5.1.4. Evaluation of Ruleset 7, 8, 9, 10 and 11: Living Rooms, Bedrooms, Kitchens, Toilets, and Closets

These final steps are evaluated together because, given how the rules are defined, the failure of one ruleset almost always leads to the failure of subsequent ones.

After the execution of these steps, all graphs were manually corrected by cross-checking the original floor plans of the buildings. At the end of the process, it was found that only 320 out of 3147 nodes (approximately 10.2%) were misclassified.

Among the misclassified nodes (i.e., false negatives), 124 bedrooms and 125 kitchens were erroneously assigned to other functions, compared to 18 closets, 29 toilets, and 22 living rooms.

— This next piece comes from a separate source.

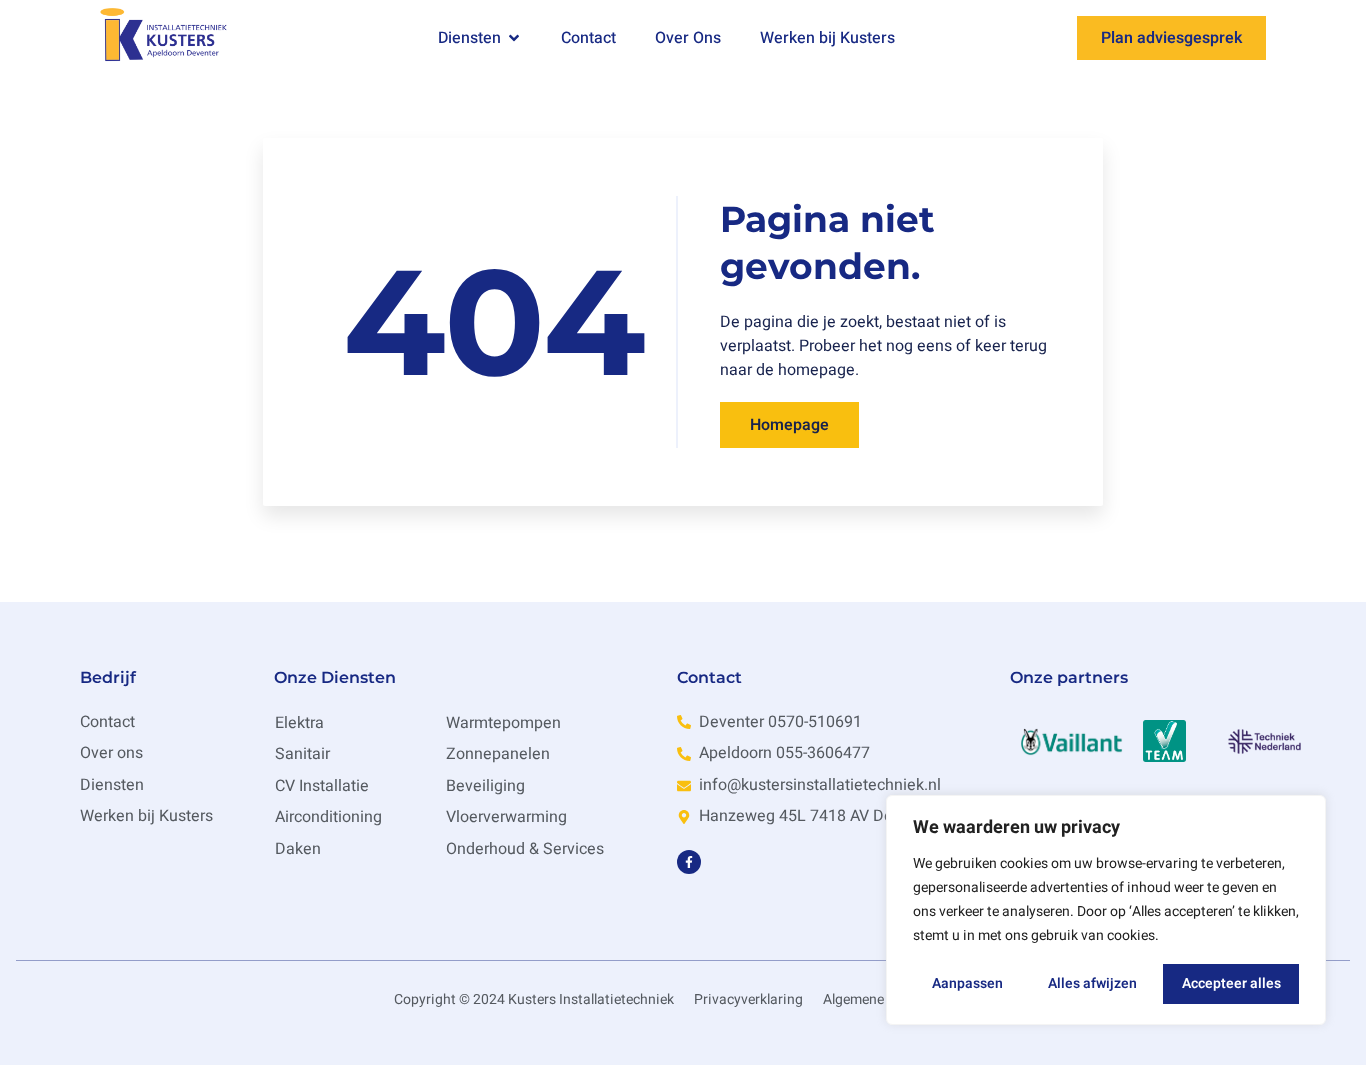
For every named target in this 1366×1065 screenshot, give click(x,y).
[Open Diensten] (514, 38)
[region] (1106, 910)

The main errors are due to some nodes being confused with other topologically and dimensionally very similar nodes. The primary errors are as follows:

Single bedroom vs. kitchen: These are often confused when the kitchen is directly connected to the corridor (entrance) and is not connected to other spaces. Considering that Italian regulations (Istruzioni Ministeriali 20 Giugno 1896) stipulated a minimum of 9 square metres for both kitchens and single bedrooms, this error is understandable. In such cases, the approach cannot yield better results.
Living rooms vs. large bedrooms: The same consideration applies. Established Italian regulations require that living rooms and double bedrooms have a net area greater than 14 square metres. When identified topologically in terms of centrality, living rooms can be confused with bedrooms. Again, the algorithm cannot do much in these cases.
Small kitchen vs. toilets: A small kitchen can be confused with toilets when the toilets are larger, for similar reasons.
Small toilets vs. closets: Another recurring error occurs when bathrooms are smaller than closets. Indeed, the process assumes that closets are the nodes with the smallest area among those classified as supporting spaces.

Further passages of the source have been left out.